Our children repeatedly challenge the boundaries that parents establish. And many parents feel discouraged when it comes to setting limits because those who put in are not satisfied.
We must remember that establishing limits and agreements not only facilitate the upbringing of children but also are essential to living in harmony. Trying to raise a responsible and cooperative child without limits appropriate for their age is like trying to raise a fish out of water. Limits are needed for children to flourish.
Prepare children for the real world:
The boundaries provide a framework for your child to understand what is expected of him and the consequence he will have if he does not comply. Having family expectations, such as "do not hit" or "toys must be picked up before going to bed," and then apply the consequences if you violate the rules, will help you adapt better to new situations.
They teach children to socialize:
Some rules are just basic manners: say "please" after making a request, say "sorry" before interrupting. If you consider it a policy to use educated words in the home, not only will it be more pleasing to your child, but he will also learn appropriate ways to get what he wants.
They provide a sense of order:
Certain rules help the child predict what will come next, such as "wash your hands before eating" or "hold my hand when you cross the street." Even young children tend to cooperate better when they know what is required of them and that helps them gain a sense of belonging.
They allow children to feel competent:
Clear boundaries tend to reduce power struggles because children do not need to constantly examine them to find where the limits are. This does not mean that your children never give you a test; it only means that after the hundredth time they will realize that it will not take them anywhere. Your little one will understand what you want if you declare your rules positive.

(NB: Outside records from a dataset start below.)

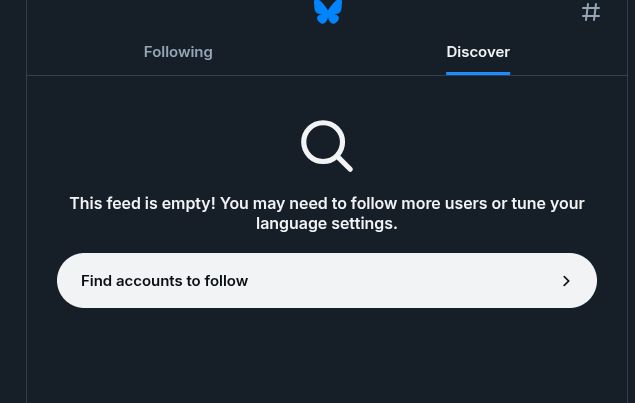Tap the 'Find accounts to follow' label text
Image resolution: width=635 pixels, height=403 pixels.
(164, 281)
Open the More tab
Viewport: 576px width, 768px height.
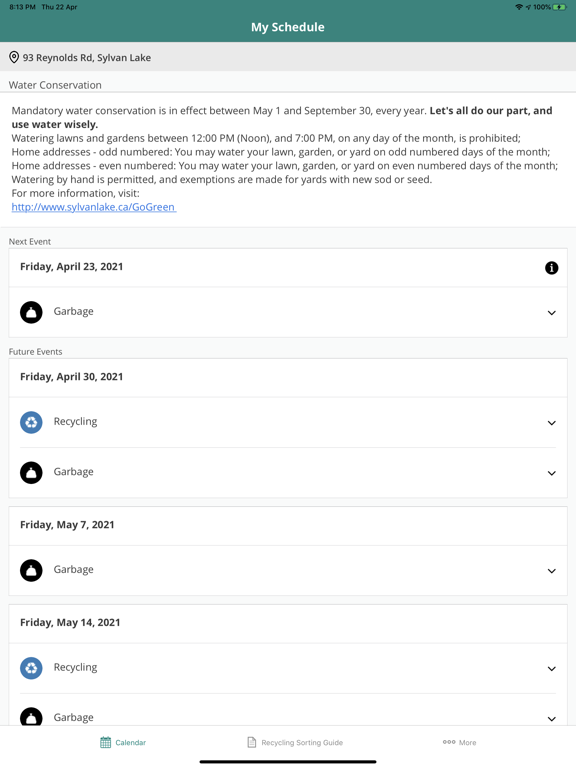(459, 743)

They help keep children safe:
Children, and some adults, often complain as if the rules were made by a bunch of spoilers. The truth is that many household rules, like many laws, are designed to protect our children: "Wear a helmet when riding a bicycle or when your child is on Aosom kids bike trailer" "Use a child restraint if you're in the car." When we insist that our child complies with safety standards in the home, daycare, and school, we help prepare him to comply with the law.
If you gradually expand the limits imposed on your child, you will have more confidence in your emerging independence and your ability to handle responsibility. Young children take pride in accomplishing simple things like going to the house next door to play in a neighbor's yard or sleeping in a friend's house.
Do not be too strict
In an effort to be firm and avoid deterioration, parents sometimes set too many limits and unintentionally end up severely restricting our child's behavior. If you expect your child to eat all the food with a fork or spoon or never run in the house, you are likely to find more resistance than compliance. Worse still, your high expectations could make your child feel that he is unable to please you.
When you allow a certain type of behavior one day and then react in an exaggerated way to the next, you will surely confuse your child. Create fewer rules that you can apply consistently, instead of applying them erratically. With young children, especially, it is easier to restrict the limits to those that involve health and safety.
Give your child a voice:
If you allow your child to have something to say about what house rules he should establish, as well as what the consequences of his breakup should be, this can motivate him to be more cooperative. You may be surprised to discover how reasonable it can be.